Qatar Airway’s CEO has claimed Qantas management is putting shareholders ahead of customers by trying to block the airline from adding more flights to Australia.
Talking to Sky New Business Weekend, Akbar Al Baker said the Flying Kangaroo is “doubling the price of fares to the Australian people” while his airline took on losses to continue to fly during COVID.
The extraordinary broadside follows reports that Qantas has blocked One World partner Qatar from trying to double the number of services into Australia to 21 per week.
During the pandemic, Qatar briefly became the world’s largest global carrier and even increased capacity into Australia in March 2020 as Qantas and Virgin stopped commercial international flights.

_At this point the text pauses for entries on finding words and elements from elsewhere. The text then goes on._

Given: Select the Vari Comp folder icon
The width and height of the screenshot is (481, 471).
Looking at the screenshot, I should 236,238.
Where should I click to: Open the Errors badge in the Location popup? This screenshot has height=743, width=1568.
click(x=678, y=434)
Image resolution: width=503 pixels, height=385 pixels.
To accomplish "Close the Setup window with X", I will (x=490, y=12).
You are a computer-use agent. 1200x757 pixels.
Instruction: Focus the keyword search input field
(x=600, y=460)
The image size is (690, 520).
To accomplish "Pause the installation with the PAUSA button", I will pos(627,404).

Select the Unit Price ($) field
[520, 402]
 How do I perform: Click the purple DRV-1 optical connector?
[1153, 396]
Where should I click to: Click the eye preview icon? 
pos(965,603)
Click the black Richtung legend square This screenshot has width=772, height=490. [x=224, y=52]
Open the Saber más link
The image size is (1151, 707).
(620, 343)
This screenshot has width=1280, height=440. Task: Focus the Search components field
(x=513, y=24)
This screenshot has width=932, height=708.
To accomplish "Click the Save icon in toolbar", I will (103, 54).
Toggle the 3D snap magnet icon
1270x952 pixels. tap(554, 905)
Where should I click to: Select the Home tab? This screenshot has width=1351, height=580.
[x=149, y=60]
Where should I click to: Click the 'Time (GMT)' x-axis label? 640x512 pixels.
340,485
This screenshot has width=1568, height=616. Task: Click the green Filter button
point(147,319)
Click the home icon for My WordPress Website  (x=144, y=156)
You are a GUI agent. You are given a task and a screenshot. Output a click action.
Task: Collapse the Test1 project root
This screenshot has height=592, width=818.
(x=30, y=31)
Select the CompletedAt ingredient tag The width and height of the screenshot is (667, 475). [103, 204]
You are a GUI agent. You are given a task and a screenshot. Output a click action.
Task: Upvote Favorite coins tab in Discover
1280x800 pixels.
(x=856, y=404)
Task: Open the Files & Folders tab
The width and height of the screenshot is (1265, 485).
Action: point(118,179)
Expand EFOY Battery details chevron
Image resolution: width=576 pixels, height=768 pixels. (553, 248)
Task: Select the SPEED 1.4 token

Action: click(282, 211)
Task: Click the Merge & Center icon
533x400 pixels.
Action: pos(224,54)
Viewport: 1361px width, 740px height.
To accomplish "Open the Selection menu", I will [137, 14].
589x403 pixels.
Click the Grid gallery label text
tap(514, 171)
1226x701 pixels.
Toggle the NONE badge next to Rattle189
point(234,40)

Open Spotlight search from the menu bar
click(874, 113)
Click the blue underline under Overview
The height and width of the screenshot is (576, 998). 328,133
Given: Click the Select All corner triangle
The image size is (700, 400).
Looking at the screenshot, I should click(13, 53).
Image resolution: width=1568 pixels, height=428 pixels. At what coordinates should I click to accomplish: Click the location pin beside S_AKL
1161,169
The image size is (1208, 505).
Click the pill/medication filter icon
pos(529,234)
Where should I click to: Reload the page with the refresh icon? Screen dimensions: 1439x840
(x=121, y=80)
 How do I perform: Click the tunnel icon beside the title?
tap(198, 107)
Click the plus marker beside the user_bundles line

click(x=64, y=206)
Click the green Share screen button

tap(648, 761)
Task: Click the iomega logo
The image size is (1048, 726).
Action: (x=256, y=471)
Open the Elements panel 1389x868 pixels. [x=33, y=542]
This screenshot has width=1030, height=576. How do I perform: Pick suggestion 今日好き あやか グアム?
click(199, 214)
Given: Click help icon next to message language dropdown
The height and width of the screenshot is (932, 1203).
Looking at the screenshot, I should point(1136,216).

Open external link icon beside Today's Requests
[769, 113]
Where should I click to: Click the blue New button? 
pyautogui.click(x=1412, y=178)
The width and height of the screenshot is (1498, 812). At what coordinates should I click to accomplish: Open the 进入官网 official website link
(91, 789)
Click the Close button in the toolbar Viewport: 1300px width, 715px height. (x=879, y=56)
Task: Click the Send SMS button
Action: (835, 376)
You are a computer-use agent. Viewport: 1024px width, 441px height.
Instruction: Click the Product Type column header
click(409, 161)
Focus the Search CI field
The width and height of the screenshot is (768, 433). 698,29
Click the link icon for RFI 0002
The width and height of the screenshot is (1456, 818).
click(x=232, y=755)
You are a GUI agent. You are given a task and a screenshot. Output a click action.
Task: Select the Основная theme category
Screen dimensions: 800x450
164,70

It came alongside a major global campaign pledging to take people “home”, with one advertising video claiming, “Where others are stepping away, we remain by your side to get you to where you need to go.”
Post-pandemic, Qatar is reaping the rewards of its policy and seeing its aircraft virtually full.
“Why we are being stifled getting additional rights into Australia … the largest operator in Australia has cut its flight to 50 per cent of pre-Covid level, more than doubling the price of the fares to the Australian people, in the benefit of the shareholders,” Al Baker said.
“In addition, getting billions of dollars of state aid during the pandemic period in 2020 and 2021.
“And at the same time, even their large international partner has also cut their flights to only 50 per cent to pre-Covid level while we are offering an alternative to the Australian people who we always like to serve.
“We made sure, at huge losses, we continued serving the Australian people and the Australian trade during this difficult period.”
However, the row with Qantas significantly comes as five Australian women have formally begun their legal case against both the state of Qatar and its national carrier for their role in an incident that saw passengers at Doha airport subjected to non-consensual genital examinations.
In October 2020, 13 Australian women on board a Qatar Airways flight from Doha to Sydney were asked to leave their aircraft before being escorted to ambulances for genital checks, supposedly carried out as staff tried to find the mother of a baby abandoned at the airport.
Many of them now claim to have been left traumatised and received no personal apology or compensation.
The case is being brought against both the airline and the Qatar Civil Aviation Authority (QCAA), which is overseen by the state of Qatar itself.
Four of the five claimants were personally subjected to the invasive checks, while a fifth was ordered off the aircraft by armed staff despite being 73 at the time and legally blind.